• _DATA EXCERPTS_:
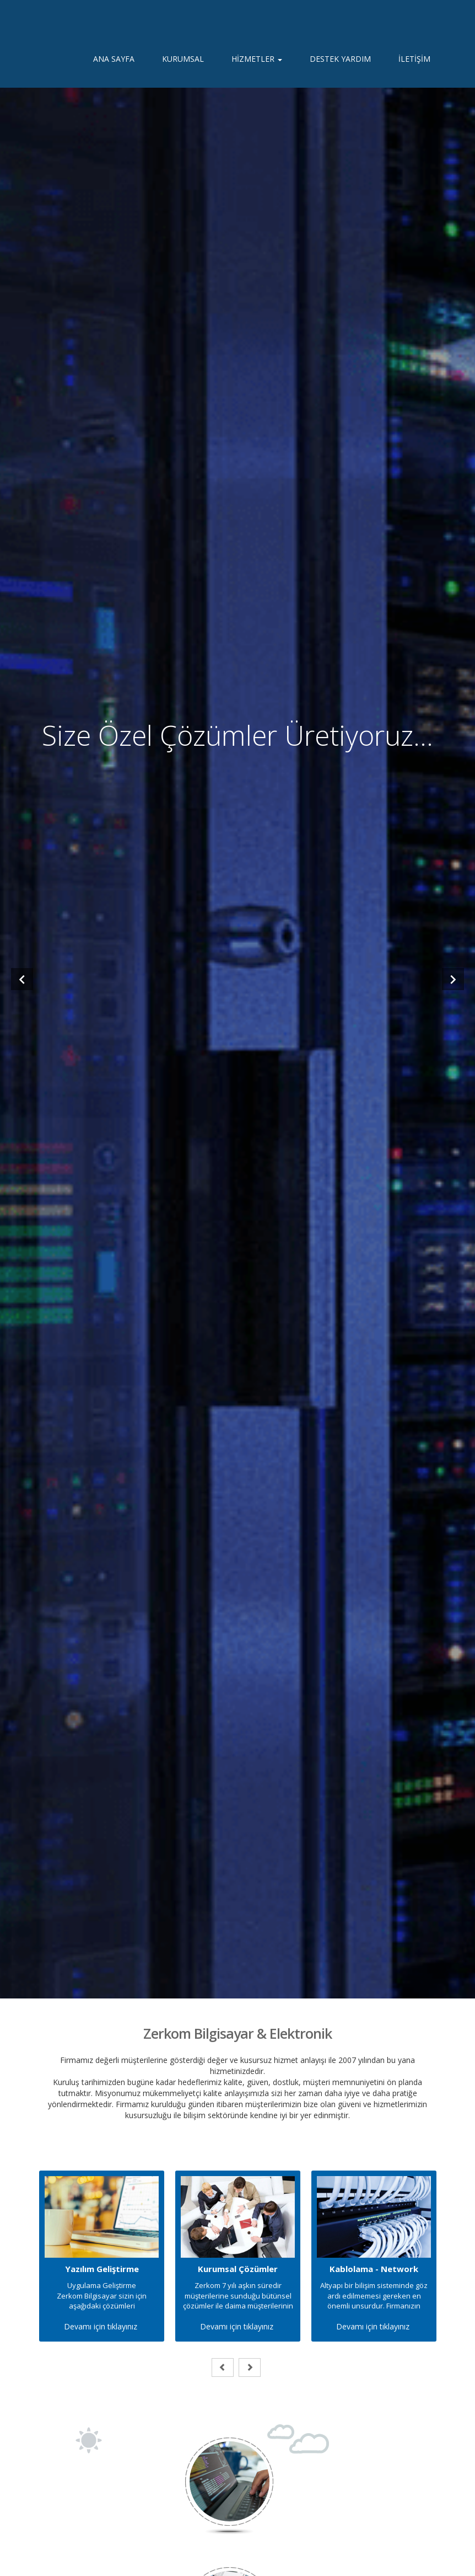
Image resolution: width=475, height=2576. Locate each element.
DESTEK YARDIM (340, 66)
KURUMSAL (183, 66)
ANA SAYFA (113, 66)
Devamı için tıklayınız (100, 2326)
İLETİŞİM (414, 66)
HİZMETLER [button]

• _WHAT NEEDS TO BE DONE_: Copy out every line in the records above that contains the word "each".

• _EXERCISE ANSWER_:
Image resolution: width=475, height=2576. Locate each element.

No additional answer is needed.